For each section of the piece, a "score" and a "qlist" are needed, to be used by the score follower and sequencer, respectively.
Each of the Pd patches has an area on the main window for controlling the score follower, sequencer, and master audio settings:
In the upper left are the sequencer controls, which start, stop and "step" the sequence:
The meters in the main control panel are useful primarily for debugging score following. (Some patches will have other VU meters in more easily readable format to show you the separate input and output levels by channel.) The meters look as shown here:
At the top is a toggle switch to turn them on and off. When you're not looking at them it's best to leave them off (in some situations graphics compete with the rest of the patch for CPU time.) The input level is in dB with 100 meaning "full blast and clipping". Only the channel one input is shown; this is used for pitch tracking.
The "tuning" meter should give the pitch of the acoustic input, or zero if none. The "rest" meter (actually a toggle) is on when the instrument is not playing (i.e. the amplitude drops below 50 db and stays there for 1/2 second; you can customize these values if you want.) You can use "rest" as a pitch for the score follower if you want an event to be set off at some point after the instrument stops playing.
Score following controls Three toggle switches control whether the pitch tracker is turned on, and whether to follow teh score based on the pitch tracker or incoming MIDI:
These can be controlled from the qlist; by default the pitch tracker is on, but score following is taken from MIDI input. The qlist messages to change this are:
pitch-track-on 1; -- to start pitch tracking pitch-track-on 0; -- to stop it follow-pitch 1; -- follow pitch tracking follow-pitch 0; -- don't follow-midi 1; -- follow MIDI follow-midi 0; -- don't
Master input and output gain
Master input and output gain are in dB with 100 set to unity. The controls appear as shown:
You can drag the values up and down; values over 100 are permitted, but be warned that each 10 dB gives a large boost in amplitude... don't put the output control to 200 because you don't hear anything; when you get sound output working you might be blown out of the room.
The "mute" control toggles the master output gain to and from zero.
You can click on the "pd score" box in the sequencer control panel to open a window with controls for editing the score and qlist for "section 100" (This section is for demos and is not part of any of the repertory pieces:)
Clicking the score-editor gives you:
either qlists or scores you can:
Open a file and read it into Pd's qlist or score follower;
Save the current qlist or following score to a file;
Print the current qlist or following score to the "terminal";
Edit the current qlist or following score in a text window.

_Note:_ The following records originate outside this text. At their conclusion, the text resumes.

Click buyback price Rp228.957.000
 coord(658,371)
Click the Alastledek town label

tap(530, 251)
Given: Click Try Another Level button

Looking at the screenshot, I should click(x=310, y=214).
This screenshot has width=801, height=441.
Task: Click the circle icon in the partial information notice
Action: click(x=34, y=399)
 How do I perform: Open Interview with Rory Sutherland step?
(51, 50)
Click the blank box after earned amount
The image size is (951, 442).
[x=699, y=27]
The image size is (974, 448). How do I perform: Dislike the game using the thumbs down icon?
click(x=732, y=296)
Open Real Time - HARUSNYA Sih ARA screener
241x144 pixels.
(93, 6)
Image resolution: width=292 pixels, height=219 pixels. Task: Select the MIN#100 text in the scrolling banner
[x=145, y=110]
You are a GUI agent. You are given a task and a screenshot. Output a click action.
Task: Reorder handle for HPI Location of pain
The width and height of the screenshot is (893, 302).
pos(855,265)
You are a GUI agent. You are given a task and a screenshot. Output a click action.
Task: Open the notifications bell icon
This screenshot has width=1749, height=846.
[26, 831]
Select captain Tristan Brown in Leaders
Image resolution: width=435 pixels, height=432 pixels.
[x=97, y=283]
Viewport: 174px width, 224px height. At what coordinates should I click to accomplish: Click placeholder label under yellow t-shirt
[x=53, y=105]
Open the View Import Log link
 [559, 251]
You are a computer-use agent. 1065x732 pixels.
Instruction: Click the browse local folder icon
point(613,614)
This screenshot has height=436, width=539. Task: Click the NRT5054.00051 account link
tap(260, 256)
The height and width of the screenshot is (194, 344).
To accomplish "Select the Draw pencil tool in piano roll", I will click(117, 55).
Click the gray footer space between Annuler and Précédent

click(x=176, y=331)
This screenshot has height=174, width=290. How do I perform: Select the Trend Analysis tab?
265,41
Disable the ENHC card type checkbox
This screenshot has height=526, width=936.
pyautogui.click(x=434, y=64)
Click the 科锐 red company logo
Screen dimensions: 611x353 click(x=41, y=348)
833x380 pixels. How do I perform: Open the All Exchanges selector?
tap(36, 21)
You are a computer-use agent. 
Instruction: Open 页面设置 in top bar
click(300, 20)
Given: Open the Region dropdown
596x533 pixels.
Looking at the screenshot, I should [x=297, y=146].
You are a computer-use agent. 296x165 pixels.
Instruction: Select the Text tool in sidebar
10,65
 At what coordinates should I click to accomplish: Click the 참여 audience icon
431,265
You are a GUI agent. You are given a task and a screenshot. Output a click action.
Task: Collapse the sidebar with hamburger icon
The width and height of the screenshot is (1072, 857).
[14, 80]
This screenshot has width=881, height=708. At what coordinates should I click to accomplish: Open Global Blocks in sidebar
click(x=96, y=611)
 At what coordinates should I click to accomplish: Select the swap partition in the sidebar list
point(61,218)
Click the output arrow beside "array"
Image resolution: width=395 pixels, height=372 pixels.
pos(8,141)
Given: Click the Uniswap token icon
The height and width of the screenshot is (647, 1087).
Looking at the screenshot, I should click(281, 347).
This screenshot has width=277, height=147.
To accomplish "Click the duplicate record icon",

The "edit" feature only works under Linux, not Windows. When you select "edit" Pd will save your qlist or following score to a file and call a text editor on it. (NOTE: Pd will freeze until you exit the text editor!) When you're done editing the new score or qlist is automatically read into Pd. You can then "save" it to your own file.
In case you forget to save the score or qlist to a file before exiting Pd, Pd always puts a copy of the most recently edited score and/or qlist in the files, "last-score.txt" and "last-qlists.txt" which you can then rename using Unix commands -- and should rename before another editing session overwrites the file.
For the following score, not the qlist, you also have controls to record a score from the piano. When you hit "stop" Pd starts an editor with the score as if you had hit "edit".
The following score will need to be annotated with markers to show where the "events" are. This is shown by example in the next section.
The simplest patch in the series is one to do MIDI transpositions and reflections, inspired by Risset's second sketch. You can start the patch and try out the transformations, play the "section 100" sketch provided, or make your own sketch.
Scores and qlists can be broken into sections. In the score provided for the Risset example, the section is numbered 100. Section 100 contains a following score as follows:
1000 48 1000 55 1000 60 1 1000 60 2 0 64 0 67 1000 48 1000 55 1000 60 3 1000 60 4 0 63 0 67 1000 48 1000 55 1000 60 5 1000 60 6 0 64 0 67
The score has one line per note; each line has two or three numbers. The first number is a duration in milliseconds, the second is a MIDI pitch, and the third, if present, is an event number. The score above starts with a C, G, and C each one second apart; the second C is event 1. Then there is a C major chord which is event 2. (Actually the first note of the chord is marked with the event.) The same thing is repeated three times with minor variations; the events are numbered one through six. (Event numbers should be sequential, but they don't have to be consecutive as long as the qlist agrees.)
Here is the corresponding qlist:
0 0 # --------------- STARTUP ----------------- ; # nothing to do here... ; # (comments start with "#" and end with a semicolon like this:) ; 0 1 # --------------- EVENT 1 ------------------- ; # after 1/10 sec, turn on reflection at 63.5; 100 reflect-on 1; reflect-point 63.5; reflect-delay 500; 0 2 # --------------- EVENT 2 ------------------- ; # after 1.5 sec, turn it off again; 1500 reflect-on 0; 0 3 # --------------- EVENT 3 ------------------- ; # on again; 100 reflect-on 1; 0 4 # --------------- EVENT 4 ------------------- ; # off again; 1500 reflect-on 0; 0 5 # --------------- EVENT 5 ------------------- ; # now a transposition down 7 semitones; 100 transpose-on 1; transpose-interval -7; transpose-delay 500; 0 6 # --------------- EVENT 6 ------------------- ; # after 2 sec, turn it off; 2000 transpose-on 0; # ... and set section number to zero to show that we're done; section-number 0;
There are six events, not counting "startup." (Startup would be the appropriate place to set up transformations that should be in effect before the piano part starts.) Each event starts with a line like:
0 1 # --------------- EVENT 1 ------------------- ;
... in which the "0 1" means, "time delay 0, event 1". The "1" must be replaced with the current event number. The remainder of the line, starting from "#", is a comment. Comments, and all other messages, must end in semicolons; it's easy to forget them and if you do the succeeding message will simply appear as more stuff at the end of the previous one (which will usually be ignored and you will wonder why nothing happened.) Forgotten semicolons are by far the most common errors in qlists.
The first event, then, after another comment, gets on to the three lines:
100 reflect-on 1; reflect-point 63.5; reflect-delay 500;
There are three messages, the first one with a delay of 100 milliseconds, and the others having no delay and so happening immediately after the first. Each message starts with the name of sone control (such as "reflect-on") and sends it a message (such as "1"). You may have as many such messags as you like, and as many time intervals as you like between them. The event is finished only when another EVENT message (one starting with two numbers) is encountered.